══ GIVEN INFORMATION

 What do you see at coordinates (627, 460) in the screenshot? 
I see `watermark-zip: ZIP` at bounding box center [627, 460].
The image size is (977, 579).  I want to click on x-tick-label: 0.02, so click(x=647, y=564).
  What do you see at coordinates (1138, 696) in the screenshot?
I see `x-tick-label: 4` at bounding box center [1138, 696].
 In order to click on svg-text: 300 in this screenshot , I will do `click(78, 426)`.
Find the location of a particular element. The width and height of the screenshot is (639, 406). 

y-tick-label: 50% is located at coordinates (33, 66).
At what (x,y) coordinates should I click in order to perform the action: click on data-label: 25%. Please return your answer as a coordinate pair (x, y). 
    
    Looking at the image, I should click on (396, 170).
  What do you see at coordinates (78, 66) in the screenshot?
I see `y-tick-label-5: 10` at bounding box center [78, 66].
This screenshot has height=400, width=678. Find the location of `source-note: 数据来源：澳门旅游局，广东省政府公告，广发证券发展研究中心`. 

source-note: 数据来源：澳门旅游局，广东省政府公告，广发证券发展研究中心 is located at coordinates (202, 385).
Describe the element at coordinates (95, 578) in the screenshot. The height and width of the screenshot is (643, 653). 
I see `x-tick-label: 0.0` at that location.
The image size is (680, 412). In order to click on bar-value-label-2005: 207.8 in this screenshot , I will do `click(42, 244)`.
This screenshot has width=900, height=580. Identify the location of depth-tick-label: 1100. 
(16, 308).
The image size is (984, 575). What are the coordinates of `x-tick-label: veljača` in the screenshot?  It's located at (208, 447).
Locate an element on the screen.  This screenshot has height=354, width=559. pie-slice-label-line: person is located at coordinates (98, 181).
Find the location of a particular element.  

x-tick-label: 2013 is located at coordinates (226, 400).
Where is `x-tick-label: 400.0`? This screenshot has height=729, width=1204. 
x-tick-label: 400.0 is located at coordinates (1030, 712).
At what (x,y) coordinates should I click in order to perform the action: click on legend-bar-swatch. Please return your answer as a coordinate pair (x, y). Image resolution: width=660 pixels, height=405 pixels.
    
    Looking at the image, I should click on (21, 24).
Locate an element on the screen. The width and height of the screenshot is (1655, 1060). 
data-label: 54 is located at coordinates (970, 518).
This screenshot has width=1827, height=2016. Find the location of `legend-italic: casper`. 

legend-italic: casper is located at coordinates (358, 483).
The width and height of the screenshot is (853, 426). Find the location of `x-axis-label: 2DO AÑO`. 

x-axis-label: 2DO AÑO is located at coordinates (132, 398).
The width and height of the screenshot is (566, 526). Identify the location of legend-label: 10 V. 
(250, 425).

════

Copy all of the records above word for word, keeping every line break and space unchanged.

 What do you see at coordinates (627, 460) in the screenshot? 
I see `watermark-zip: ZIP` at bounding box center [627, 460].
The image size is (977, 579).  I want to click on x-tick-label: 0.02, so click(x=647, y=564).
  What do you see at coordinates (1138, 696) in the screenshot?
I see `x-tick-label: 4` at bounding box center [1138, 696].
 In order to click on svg-text: 300 in this screenshot , I will do `click(78, 426)`.
Find the location of a particular element. The width and height of the screenshot is (639, 406). 

y-tick-label: 50% is located at coordinates (33, 66).
At what (x,y) coordinates should I click in order to perform the action: click on data-label: 25%. Please return your answer as a coordinate pair (x, y). 
    
    Looking at the image, I should click on (396, 170).
  What do you see at coordinates (78, 66) in the screenshot?
I see `y-tick-label-5: 10` at bounding box center [78, 66].
This screenshot has height=400, width=678. Find the location of `source-note: 数据来源：澳门旅游局，广东省政府公告，广发证券发展研究中心`. 

source-note: 数据来源：澳门旅游局，广东省政府公告，广发证券发展研究中心 is located at coordinates (202, 385).
Describe the element at coordinates (95, 578) in the screenshot. The height and width of the screenshot is (643, 653). 
I see `x-tick-label: 0.0` at that location.
The image size is (680, 412). In order to click on bar-value-label-2005: 207.8 in this screenshot , I will do `click(42, 244)`.
This screenshot has width=900, height=580. Identify the location of depth-tick-label: 1100. 
(16, 308).
The image size is (984, 575). What are the coordinates of `x-tick-label: veljača` in the screenshot?  It's located at (208, 447).
Locate an element on the screen.  This screenshot has height=354, width=559. pie-slice-label-line: person is located at coordinates (98, 181).
Find the location of a particular element.  

x-tick-label: 2013 is located at coordinates (226, 400).
Where is `x-tick-label: 400.0`? This screenshot has height=729, width=1204. 
x-tick-label: 400.0 is located at coordinates (1030, 712).
At what (x,y) coordinates should I click in order to perform the action: click on legend-bar-swatch. Please return your answer as a coordinate pair (x, y). Image resolution: width=660 pixels, height=405 pixels.
    
    Looking at the image, I should click on (21, 24).
Locate an element on the screen. The width and height of the screenshot is (1655, 1060). 
data-label: 54 is located at coordinates (970, 518).
This screenshot has width=1827, height=2016. Find the location of `legend-italic: casper`. 

legend-italic: casper is located at coordinates (358, 483).
The width and height of the screenshot is (853, 426). Find the location of `x-axis-label: 2DO AÑO`. 

x-axis-label: 2DO AÑO is located at coordinates (132, 398).
The width and height of the screenshot is (566, 526). Identify the location of legend-label: 10 V. 
(250, 425).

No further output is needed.